# NexaVPN Architecture

## System Overview

NexaVPN is a self-hosted remote access platform that uses WireGuard for transport and a centralized control plane for identity, device enrollment, provisioning, and policy enforcement.

The platform is split into four major planes:

1. Control plane
   - Go REST API
   - PostgreSQL
   - JWT auth and refresh sessions
   - policy engine
   - audit logging
   - WireGuard profile builder
   - gateway state publisher
2. Management plane
   - React admin console
   - user, device, policy, gateway, and audit workflows
3. Endpoint plane
   - Tauri desktop client for Windows and macOS
   - local secure token/config storage
   - on-device WireGuard keypair generation
   - embedded tunnel lifecycle management
4. Data plane
   - Linux WireGuard gateway
   - nftables policy enforcement
   - routed access to protected resources

## Logical Components

### Backend

- `auth`
  - username/password login
  - access and refresh token issuance
  - session tracking
- `user`
  - user CRUD
  - role assignment
  - account enable/disable
- `device`
  - device registration
  - enrollment lifecycle
  - device revocation
  - device profile rotation
- `policy`
  - user and device policy resolution
  - group-aware target model
  - allow-list centric MVP with deny precedence reserved in schema
- `gateway`
  - gateway inventory
  - endpoint metadata
  - peer sync bundle generation
  - firewall rule translation output
- `profile`
  - WireGuard config assembly
  - connect metadata response
- `audit`
  - immutable security and admin events
- `ipam`
  - VPN address pool allocation
  - uniqueness and lifecycle tracking

### Admin UI

- Dashboard
  - counts, enrollment trend, latest audit events
- Users
  - create, edit, disable, password reset
- Devices
  - list, revoke, rotate, inspect assigned profile metadata
- Policies
  - create CIDR-based allow rules and attach them to users, devices, or groups
- Gateways
  - endpoint configuration, sync status, address pool view
- Audit
  - searchable event history
- Settings
  - DNS defaults, token lifetimes, bootstrap settings

### Desktop Client

- onboarding
  - server URL
  - username
  - password
- enrollment
  - machine fingerprint generation
  - WireGuard keypair generation on-device
  - device registration
  - profile provisioning
- runtime
  - secure local storage
  - connect/disconnect
  - status display
  - last sync time
  - allowed resources display
- diagnostics
  - logs
  - TLS trust warning surface
  - profile refresh retry

### Gateway

- WireGuard interface
- issued peers synced from control plane
- nftables chain generated from effective device policies
- route advertisement limited to assigned resources or full tunnel mode

## Key Design Decisions

### Authentication

- Access tokens are short-lived JWTs.
- Refresh tokens are opaque, hashed in the database, and bound to a session.
- Admin and standard-user authorization is role-based.

### Device Trust

- A device is represented as a durable record linked to a user.
- Clients generate their own WireGuard keypairs.
- Only the public key is stored server-side.
- Device rotation invalidates the old peer and issues a fresh profile revision.

### Policy Model

- Effective access is the union of active allow policies targeted at:
  - the user
  - the device
  - any future groups
- Device-specific policies can narrow or extend user-level access.
- Gateway enforcement is authoritative; the client display is informational.

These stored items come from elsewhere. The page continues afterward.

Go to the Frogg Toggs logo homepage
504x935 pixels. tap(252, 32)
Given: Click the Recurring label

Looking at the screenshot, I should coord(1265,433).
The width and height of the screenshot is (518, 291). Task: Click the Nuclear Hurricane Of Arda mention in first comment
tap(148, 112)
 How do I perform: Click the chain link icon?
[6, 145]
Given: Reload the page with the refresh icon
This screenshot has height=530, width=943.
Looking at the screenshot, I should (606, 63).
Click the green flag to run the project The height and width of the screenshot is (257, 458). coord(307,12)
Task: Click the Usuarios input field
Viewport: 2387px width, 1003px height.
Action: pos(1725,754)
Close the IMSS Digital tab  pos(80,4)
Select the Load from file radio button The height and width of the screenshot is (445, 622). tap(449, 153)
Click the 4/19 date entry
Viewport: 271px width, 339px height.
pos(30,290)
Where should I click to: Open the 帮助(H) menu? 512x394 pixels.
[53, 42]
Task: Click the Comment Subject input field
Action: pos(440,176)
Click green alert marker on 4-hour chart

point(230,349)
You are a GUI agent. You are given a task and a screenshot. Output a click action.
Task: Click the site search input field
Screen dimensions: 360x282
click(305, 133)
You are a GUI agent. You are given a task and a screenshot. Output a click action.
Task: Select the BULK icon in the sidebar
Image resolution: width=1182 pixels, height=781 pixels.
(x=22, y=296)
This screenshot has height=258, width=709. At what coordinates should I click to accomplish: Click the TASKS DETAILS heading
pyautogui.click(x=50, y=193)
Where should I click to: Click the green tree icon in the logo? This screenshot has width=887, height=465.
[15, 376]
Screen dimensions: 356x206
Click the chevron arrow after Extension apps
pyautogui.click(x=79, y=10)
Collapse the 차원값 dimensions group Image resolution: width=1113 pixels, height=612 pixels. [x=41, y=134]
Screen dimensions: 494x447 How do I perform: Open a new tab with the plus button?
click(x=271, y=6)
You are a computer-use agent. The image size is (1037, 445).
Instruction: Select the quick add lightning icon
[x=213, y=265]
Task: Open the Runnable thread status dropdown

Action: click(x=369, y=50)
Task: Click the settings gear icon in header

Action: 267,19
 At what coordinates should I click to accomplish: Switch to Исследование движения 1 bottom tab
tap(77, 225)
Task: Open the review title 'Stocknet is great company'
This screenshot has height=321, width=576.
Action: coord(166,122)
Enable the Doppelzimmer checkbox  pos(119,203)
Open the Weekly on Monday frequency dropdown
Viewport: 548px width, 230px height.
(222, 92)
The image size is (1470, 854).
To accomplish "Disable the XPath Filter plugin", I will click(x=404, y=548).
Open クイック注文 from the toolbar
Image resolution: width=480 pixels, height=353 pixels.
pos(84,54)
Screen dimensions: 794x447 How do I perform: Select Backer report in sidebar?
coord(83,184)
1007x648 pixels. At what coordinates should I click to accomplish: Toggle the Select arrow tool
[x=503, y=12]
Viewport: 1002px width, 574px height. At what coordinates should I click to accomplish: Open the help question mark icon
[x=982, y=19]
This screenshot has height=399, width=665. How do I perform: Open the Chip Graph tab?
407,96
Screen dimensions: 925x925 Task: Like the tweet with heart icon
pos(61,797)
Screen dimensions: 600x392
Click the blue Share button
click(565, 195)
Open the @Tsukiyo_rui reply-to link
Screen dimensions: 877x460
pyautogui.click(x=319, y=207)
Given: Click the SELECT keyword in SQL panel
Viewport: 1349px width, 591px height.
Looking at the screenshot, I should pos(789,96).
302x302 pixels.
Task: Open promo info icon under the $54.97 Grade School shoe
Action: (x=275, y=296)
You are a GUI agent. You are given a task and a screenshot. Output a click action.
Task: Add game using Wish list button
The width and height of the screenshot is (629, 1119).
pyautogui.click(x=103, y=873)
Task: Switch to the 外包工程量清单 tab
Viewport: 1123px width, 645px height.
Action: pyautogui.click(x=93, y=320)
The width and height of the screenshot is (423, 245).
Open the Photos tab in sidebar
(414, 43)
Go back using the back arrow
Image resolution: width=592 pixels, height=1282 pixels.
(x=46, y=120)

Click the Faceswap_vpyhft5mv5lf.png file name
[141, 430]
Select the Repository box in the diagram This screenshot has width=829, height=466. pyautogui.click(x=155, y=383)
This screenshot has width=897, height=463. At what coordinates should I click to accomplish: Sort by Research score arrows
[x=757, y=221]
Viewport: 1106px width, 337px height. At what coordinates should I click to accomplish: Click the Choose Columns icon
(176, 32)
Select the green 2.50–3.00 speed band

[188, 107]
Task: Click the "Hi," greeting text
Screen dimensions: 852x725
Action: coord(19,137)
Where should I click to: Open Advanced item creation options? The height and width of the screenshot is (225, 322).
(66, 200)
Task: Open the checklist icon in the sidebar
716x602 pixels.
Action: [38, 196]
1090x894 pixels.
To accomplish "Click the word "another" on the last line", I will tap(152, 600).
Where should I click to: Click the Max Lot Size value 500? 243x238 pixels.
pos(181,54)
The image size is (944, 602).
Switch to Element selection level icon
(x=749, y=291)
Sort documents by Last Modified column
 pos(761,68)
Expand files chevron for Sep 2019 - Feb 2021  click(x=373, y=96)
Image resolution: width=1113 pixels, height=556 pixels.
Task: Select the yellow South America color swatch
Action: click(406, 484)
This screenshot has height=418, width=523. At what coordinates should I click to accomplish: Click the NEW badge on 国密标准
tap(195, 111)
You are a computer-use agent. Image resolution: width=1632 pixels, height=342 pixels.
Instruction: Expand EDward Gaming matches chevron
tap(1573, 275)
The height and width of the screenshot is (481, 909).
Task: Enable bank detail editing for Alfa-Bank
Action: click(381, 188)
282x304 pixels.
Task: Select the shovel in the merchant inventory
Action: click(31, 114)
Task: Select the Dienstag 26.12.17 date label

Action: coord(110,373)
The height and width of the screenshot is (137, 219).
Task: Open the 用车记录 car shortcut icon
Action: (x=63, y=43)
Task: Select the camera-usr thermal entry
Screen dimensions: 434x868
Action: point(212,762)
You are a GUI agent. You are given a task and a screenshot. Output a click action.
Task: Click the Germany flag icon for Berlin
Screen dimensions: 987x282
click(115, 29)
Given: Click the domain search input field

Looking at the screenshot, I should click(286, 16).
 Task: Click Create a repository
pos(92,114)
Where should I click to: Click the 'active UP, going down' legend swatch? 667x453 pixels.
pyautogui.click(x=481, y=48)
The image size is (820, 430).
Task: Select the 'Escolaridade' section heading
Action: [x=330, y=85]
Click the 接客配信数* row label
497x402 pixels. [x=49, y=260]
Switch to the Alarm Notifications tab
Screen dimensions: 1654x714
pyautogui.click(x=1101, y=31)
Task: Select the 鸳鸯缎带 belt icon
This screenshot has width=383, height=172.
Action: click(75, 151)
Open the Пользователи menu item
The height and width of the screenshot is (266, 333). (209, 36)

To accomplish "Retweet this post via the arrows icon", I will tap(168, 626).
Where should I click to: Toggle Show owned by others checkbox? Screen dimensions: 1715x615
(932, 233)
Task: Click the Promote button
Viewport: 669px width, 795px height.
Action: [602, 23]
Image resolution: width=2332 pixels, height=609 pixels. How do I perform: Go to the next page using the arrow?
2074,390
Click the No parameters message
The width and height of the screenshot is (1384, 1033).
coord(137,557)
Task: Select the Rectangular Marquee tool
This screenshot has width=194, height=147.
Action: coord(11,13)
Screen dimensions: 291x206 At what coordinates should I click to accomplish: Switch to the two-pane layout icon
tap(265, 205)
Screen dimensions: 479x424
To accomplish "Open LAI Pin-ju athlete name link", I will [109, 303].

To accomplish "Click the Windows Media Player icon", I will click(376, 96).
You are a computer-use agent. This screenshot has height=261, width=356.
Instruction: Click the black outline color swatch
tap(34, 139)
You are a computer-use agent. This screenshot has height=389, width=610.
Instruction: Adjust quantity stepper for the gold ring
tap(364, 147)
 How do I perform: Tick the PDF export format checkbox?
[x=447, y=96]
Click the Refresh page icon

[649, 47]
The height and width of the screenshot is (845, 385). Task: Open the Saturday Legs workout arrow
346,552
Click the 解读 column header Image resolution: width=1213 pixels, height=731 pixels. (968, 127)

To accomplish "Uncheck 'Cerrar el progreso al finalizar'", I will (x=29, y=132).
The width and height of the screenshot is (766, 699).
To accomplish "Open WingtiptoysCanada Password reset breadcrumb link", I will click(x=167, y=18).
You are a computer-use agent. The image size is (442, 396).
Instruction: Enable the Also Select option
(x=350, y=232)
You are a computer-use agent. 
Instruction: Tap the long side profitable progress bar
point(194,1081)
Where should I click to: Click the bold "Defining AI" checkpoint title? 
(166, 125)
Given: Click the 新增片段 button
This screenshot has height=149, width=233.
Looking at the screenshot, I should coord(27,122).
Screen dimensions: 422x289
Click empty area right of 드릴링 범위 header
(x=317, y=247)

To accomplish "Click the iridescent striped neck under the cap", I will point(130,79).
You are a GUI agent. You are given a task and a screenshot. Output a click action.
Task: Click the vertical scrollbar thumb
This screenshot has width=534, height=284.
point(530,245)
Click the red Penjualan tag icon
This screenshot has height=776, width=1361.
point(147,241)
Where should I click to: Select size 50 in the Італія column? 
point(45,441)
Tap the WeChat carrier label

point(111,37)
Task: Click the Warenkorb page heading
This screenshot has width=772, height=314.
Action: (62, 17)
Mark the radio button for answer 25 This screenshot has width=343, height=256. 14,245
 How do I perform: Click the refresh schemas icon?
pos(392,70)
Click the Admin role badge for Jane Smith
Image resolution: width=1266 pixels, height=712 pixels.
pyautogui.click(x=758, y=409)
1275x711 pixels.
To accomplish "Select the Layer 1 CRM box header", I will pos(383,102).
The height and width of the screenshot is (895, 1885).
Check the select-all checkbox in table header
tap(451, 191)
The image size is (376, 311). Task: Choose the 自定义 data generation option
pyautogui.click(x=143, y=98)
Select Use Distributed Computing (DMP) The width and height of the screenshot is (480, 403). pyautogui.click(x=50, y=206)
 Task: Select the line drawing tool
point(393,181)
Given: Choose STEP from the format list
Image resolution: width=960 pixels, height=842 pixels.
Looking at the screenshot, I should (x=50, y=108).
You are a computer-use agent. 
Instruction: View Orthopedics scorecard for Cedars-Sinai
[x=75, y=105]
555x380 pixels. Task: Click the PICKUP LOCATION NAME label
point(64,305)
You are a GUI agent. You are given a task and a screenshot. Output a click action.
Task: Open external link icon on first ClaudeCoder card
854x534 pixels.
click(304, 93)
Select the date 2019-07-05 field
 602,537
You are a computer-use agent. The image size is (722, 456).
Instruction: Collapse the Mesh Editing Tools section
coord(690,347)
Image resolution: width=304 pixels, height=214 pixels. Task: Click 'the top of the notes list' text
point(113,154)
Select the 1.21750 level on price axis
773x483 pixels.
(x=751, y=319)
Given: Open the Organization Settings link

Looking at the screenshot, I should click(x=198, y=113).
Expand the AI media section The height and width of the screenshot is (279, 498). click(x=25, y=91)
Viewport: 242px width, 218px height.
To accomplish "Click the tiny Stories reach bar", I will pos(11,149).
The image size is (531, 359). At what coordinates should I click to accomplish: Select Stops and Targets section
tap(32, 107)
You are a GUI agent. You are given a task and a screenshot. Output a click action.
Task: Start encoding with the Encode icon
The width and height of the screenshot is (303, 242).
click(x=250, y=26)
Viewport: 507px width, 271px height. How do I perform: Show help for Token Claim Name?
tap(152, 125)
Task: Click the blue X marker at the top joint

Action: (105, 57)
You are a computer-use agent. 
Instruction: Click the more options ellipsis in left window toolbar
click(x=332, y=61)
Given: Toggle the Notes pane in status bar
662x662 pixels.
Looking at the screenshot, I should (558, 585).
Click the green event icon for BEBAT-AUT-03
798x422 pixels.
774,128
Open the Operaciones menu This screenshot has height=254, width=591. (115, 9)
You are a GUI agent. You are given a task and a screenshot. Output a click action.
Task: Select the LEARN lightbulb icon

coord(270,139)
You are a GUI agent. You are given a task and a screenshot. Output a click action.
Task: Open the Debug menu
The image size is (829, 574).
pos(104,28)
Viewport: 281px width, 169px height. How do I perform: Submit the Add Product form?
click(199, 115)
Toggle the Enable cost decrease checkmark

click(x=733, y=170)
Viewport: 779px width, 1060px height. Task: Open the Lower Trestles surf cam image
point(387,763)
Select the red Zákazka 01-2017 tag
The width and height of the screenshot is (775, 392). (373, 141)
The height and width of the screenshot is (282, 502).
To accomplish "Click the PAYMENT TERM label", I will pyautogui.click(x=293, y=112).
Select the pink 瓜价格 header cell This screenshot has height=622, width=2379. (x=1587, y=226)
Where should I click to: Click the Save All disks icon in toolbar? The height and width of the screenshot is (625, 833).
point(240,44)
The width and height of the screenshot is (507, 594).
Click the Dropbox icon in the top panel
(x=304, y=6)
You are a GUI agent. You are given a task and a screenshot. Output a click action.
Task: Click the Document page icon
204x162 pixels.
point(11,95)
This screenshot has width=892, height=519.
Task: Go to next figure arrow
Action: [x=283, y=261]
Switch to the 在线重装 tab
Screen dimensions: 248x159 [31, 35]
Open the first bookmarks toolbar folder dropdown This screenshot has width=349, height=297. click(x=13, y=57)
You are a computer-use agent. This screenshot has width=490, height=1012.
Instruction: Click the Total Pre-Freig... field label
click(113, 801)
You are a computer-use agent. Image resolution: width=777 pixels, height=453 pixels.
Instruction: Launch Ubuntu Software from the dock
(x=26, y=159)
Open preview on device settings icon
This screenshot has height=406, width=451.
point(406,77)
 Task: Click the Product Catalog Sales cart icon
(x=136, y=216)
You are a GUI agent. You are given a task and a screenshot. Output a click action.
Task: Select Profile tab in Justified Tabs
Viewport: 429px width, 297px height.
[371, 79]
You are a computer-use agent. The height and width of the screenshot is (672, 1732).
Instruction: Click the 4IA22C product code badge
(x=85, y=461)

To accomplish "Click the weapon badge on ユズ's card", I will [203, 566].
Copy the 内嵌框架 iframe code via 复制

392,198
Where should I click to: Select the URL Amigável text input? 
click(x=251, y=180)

### WireGuard Provisioning

- The backend returns structured peer metadata and a rendered profile payload.
- The desktop client stores the private key and profile locally.
- The MVP uses an embedded tunnel-management abstraction rather than depending on the standalone WireGuard desktop app.

### Expandability

The schema and package layout reserve room for:

- MFA
- OIDC and SSO
- approval-based enrollment
- group and role expansion
- multiple gateways
- route and posture-aware policies
- richer sync agents at the gateway edge

## Request Flow Summary

### Login and Enrollment

1. User enters server URL, username, and password in the desktop app.
2. Client authenticates against `/api/v1/auth/login`.
3. Client generates a WireGuard keypair and device fingerprint locally.
4. Client registers with `/api/v1/devices/enroll`.
5. Backend resolves policy, allocates IP, selects a gateway, stores the peer, and returns profile metadata.
6. Client stores tokens and WireGuard config securely.
7. Client uses the embedded tunnel manager to create the local profile and expose one-click connect/disconnect.

### Policy Update

1. Admin changes a policy in the web UI.
2. Backend stores the update and writes an audit event.
3. Gateway sync state is recalculated.
4. Gateway rule bundle is regenerated for affected peers.
5. The client sees refreshed allowed resources on next sync.

## Security Posture

- Passwords use Argon2id.
- Refresh tokens are stored hashed.
- Device private keys stay local.
- Audit logs capture auth, enrollment, policy, and admin actions.
- TLS is assumed in production behind a reverse proxy.
- Gateway firewalling enforces allowed destinations independently from the client.